## TASK INSTRUCTIONS
Only the lines with "Episcopal" in them need to be copied from the listing.

## DATA
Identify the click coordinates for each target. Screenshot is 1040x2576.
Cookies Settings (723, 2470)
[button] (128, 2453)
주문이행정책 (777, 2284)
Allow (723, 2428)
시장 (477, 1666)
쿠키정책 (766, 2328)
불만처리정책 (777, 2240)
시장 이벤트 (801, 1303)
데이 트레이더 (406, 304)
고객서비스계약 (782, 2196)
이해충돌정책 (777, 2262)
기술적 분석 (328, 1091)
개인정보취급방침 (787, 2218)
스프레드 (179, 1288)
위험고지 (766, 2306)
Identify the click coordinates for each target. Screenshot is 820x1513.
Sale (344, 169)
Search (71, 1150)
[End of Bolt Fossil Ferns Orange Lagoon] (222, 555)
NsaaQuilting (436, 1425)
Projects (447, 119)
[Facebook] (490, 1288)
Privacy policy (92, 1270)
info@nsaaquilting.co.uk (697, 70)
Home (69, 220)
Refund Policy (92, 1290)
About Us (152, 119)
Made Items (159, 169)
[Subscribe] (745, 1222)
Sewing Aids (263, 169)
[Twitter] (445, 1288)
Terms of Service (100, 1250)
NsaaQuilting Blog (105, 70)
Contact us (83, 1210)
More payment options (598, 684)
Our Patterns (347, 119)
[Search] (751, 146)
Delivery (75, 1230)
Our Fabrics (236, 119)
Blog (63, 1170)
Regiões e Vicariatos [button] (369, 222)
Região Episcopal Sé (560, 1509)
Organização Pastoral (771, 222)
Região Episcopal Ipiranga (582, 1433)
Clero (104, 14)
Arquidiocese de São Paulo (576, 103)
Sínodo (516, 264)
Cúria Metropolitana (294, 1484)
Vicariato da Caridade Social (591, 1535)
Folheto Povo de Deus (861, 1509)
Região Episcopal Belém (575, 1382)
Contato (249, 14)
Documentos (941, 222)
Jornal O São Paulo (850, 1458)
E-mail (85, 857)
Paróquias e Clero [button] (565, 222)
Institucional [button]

## WRITTEN ANSWER
Região Episcopal Sé (560, 1509)
Região Episcopal Ipiranga (582, 1433)
Região Episcopal Belém (575, 1382)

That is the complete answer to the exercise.